Aoife Nic Ghiolla Coda of the Galtee honey Galtee Honey farm, in Co Tipperary, home to 200 colonies of Native Irish Black Honey Bees.
Aoife Nic Ghiolla Coda of the Galtee honey Galtee Honey farm, in Co Tipperary, home to 200 colonies of Native Irish Black Honey Bees.

“Natives are adapted to survive with very little food when cooped up in the hive and not collecting nectar during weeks of bad weather,” says Aoife, “which means by the end of the summer, they generally have a good surplus. Non-natives aren’t as frugal and during bad weather, will consume that surplus. Over the last few years, including very bad summers with only a handful of good days, we still got a surplus.

“They are also very good at over wintering, of withstanding long periods of bad weather. If we have a very late spring, into March or even April, they come out without showing the signs of stress, such as nosema [fungus], and stress leads to disease.”

The recent arrival of the hornet in Ireland is bad news for all bees, native or imported. Mark was invited to witness efforts to track down a hornets’ nest after the sightings in Cork, in Coughlan’s pub, across the road from where his hive is sited on the roof of St John’s College. Thankfully, it was safe.

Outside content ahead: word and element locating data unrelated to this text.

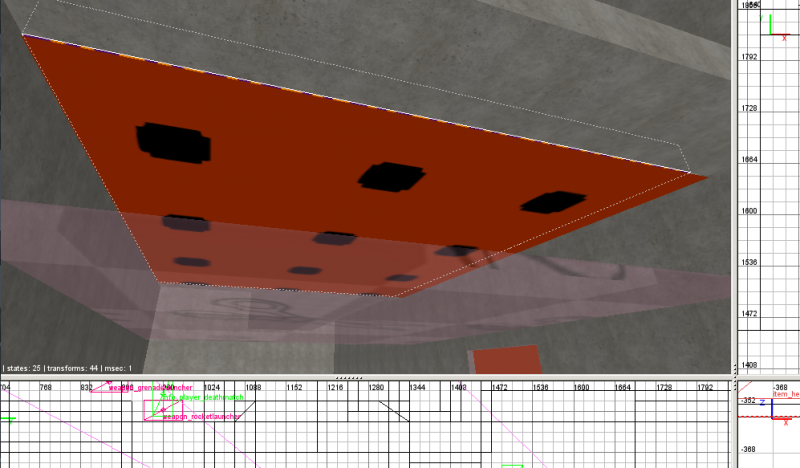Image resolution: width=800 pixels, height=468 pixels.
Task: Click the middle black hole on orange brush
Action: pos(392,177)
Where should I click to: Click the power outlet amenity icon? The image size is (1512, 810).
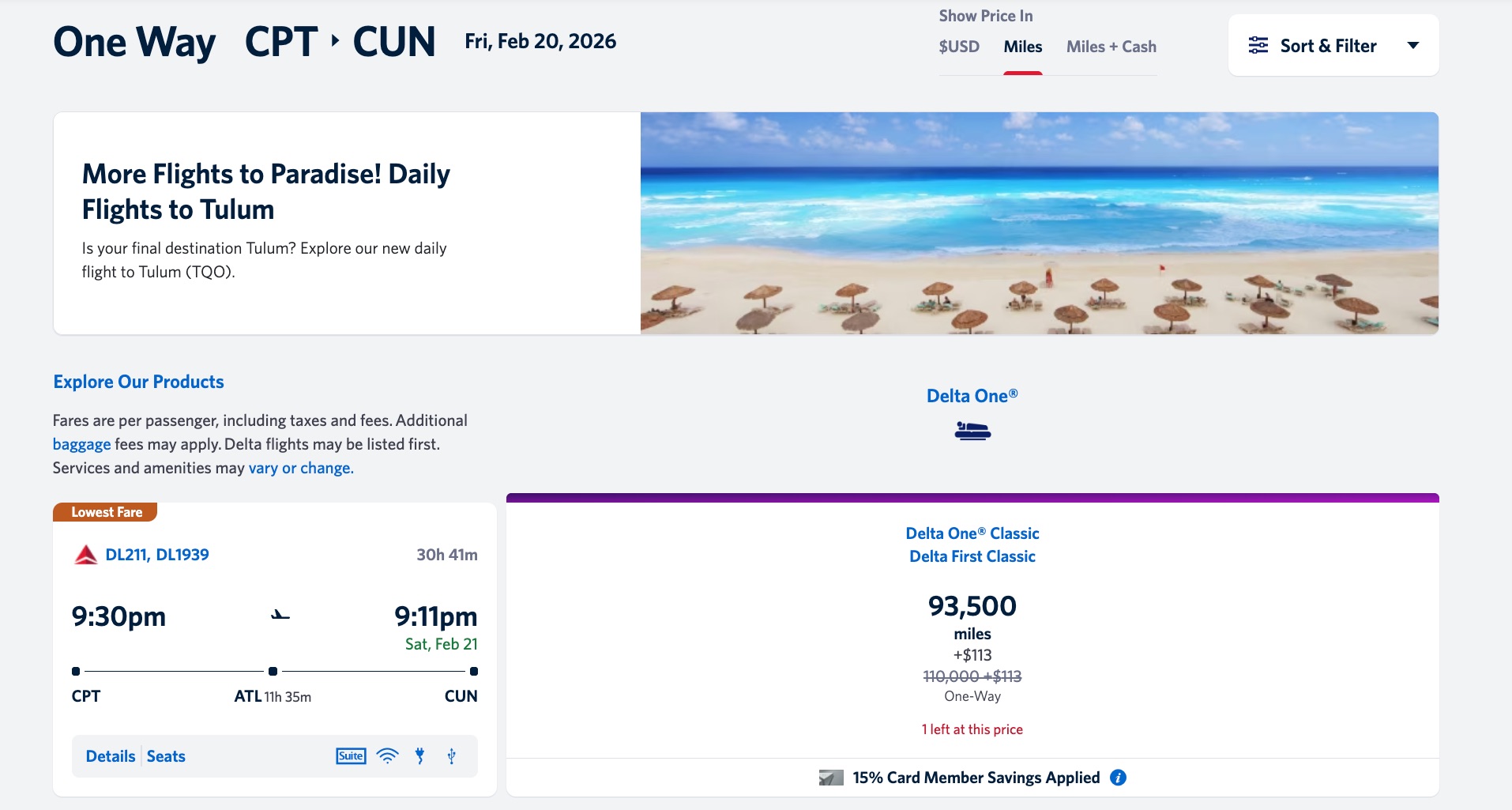tap(419, 756)
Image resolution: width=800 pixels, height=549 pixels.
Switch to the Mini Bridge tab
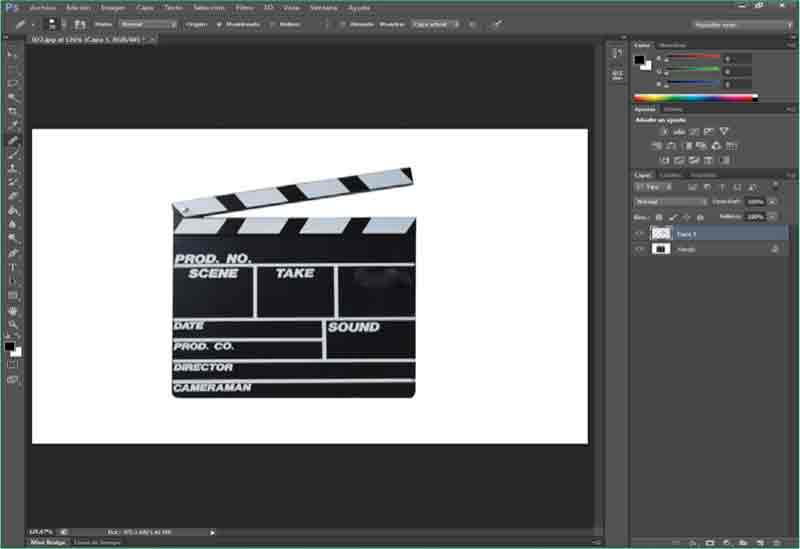(47, 542)
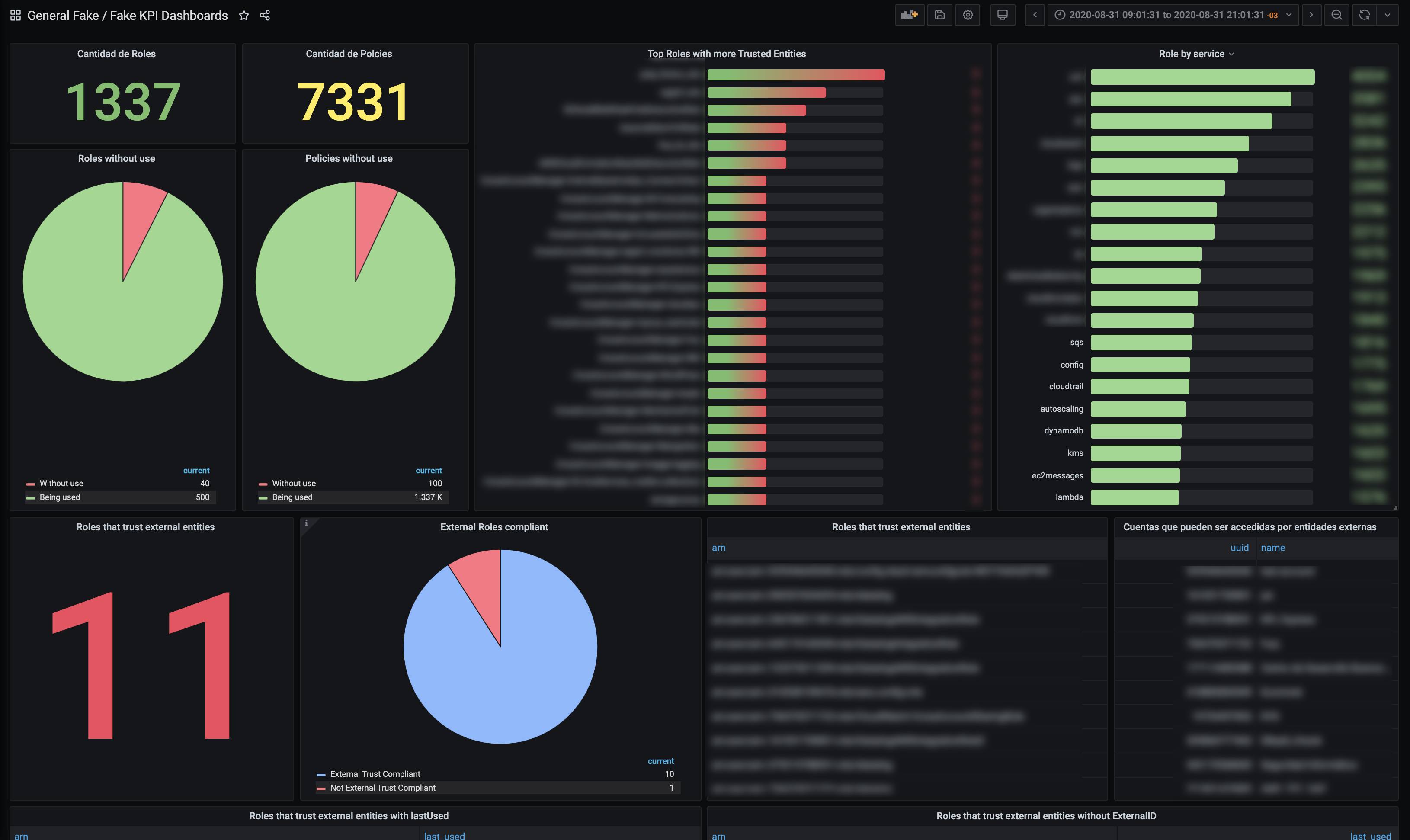Star the Fake KPI Dashboards dashboard

point(244,15)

“They set up a test site in the Quaker graveyard behind the pub,” says Mark, “and had chicken in a lunchbox, because hornets crave protein, especially when feeding larvae, and they had sugary water to try and lure it. They set up a couple of these in different locations to triangulate a possible nest’s location using distances and flight times. Wasps would get into a hive and kill but they’re mostly trying to rob but the hornet wants the body of the bee for protein. They can destroy a colony in a few days.”

If you’re wondering what native Irish honey bee honey tastes like, well, OpenHive’s recent three stars at the UK’s Great Taste awards for their heather cut comb illustrates the exceptional quality.

“It shows our native Irish honey bees,” says Kyle, “when left to do what they do best, can thrive if you give them the chance.”